When I first explored the idea of Classical education, I was introduced to www.classicalhomeschooling.org, one of the most beautiful and expansive websites on the Internet. Classical Christian Homeschooling, sponsored by Escondido Tutorial Service, was a source of knowledge and encouragement for me that has yet to be replaced. While exploring this site, I discovered Nothing New Press and the thorough and most enjoyable work of Christine Miller.
If you love history and if you dream of distant times where people seem imaginary and remote, then these histories are for you. If you find it irresistible to dig deeper and seek the knowledge of a time long past, then these histories are for you! The medieval period is one overflowing with beauty, mystery, brutality, and legendary figures. The Story of the Middle Ages brings this time and these people to life.
Having established the migration of the sons of Japheth, Noah's son, this history of Western Civilization moved into the eventual settlement of Britain and France by the early tribes of Iberians, Celts, and Gauls. This set the stage for Rome and a brief history of her conquests and demise were covered here. I have to say that I was pleasantly surprised by this whole beginning as it gave a succinct timeline that placed all these events in our minds while we read. It was possible to see how they each occurred in their respective setting and readied our minds for what was to come. From the invasions of the early German tribes to the warlike Barbarian hordes that flooded this once civilized area this was only the beginning of the book! For 328 pages it continued to tell us the saga of these long years of war, greed, tumult, and amazing heroism. The vast table of contents can be viewed here at www.nothingnewpress.com/guerber/middle-contents.html.
There are stories of plotting queens, conquering converted kings, and brave chivalrous knights. All the narrative that I usually look for in a good historical fiction book was right there in this real history! Mrs. Miller has put together a work that is surpassed by none other for clarity, interest, information and suspense. Did you know England had a queen that was widowed at age 12? Which Louis of France was so superstitious and underhanded that he was called "the universal spider?" There were many lesser-known tales of interest woven within the written history of the better-known figures such as Charlemagne and Joan of Arc.
This complete volume ends with the sad tale of court intrigue, which effectively produced the War of the Roses, the truth about what happened to the princes in the Tower, and how the rule of the Plantagenet Kings came to an end. With the introduction of printing to England, another era began for Western Civilization and brought changes throughout the world thus ending the Middle Ages. There is not another work of history written for children that covers such an extensive timeframe in such a thoroughly detailed, but fascinating manner, in the marketplace today.
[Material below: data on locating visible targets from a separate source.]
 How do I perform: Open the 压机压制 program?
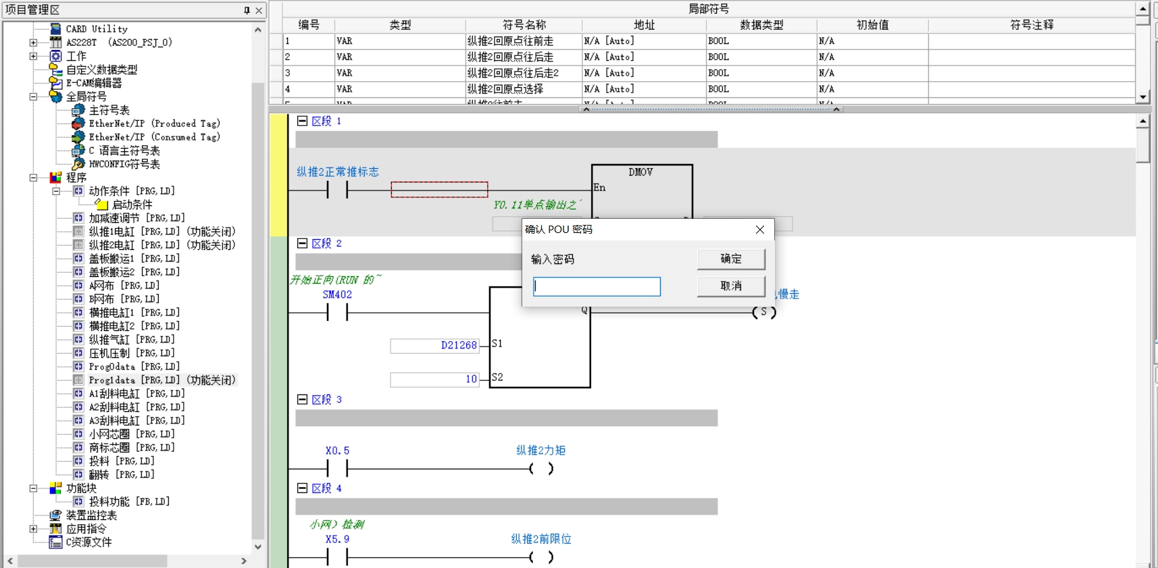pos(131,353)
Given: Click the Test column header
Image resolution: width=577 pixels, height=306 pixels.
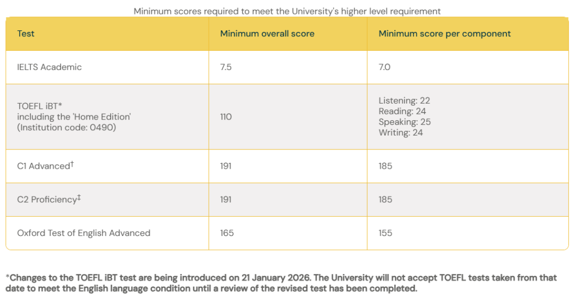Looking at the screenshot, I should 26,34.
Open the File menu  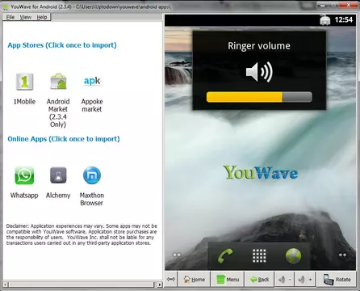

Included in The Story of the Middle Ages is a comprehensive six-page timeline with dates and reference events; over 200 from 2250 BC to 1485 AD are listed there. Also included are many maps, illustrations, woodcuts, and paintings of people and historical happenings. In the back, there is a separate section entitled Recommended Reading, a bibliography, and a detailed index for subject searching. For more information on this specific work, you can see it here at www.nothingnewpress.com/guerber/middle.html. This is a priceless book that is more than reasonably priced at $27.95.
Nothing New Press is a publishing company that exists "out of the conviction that the ancient paths are of paramount importance to the education of our children." Our books and curriculum materials emphasize the knowledge of the history of mankind and Western Civilization, beginning with the first historical act of import, God's creation of the universe out of nothing. A complete understanding of where we have been is the only adequate preparation for facing the uncertainties of the future, as we head into the twenty-first century.
I cannot recommend these resources highly enough.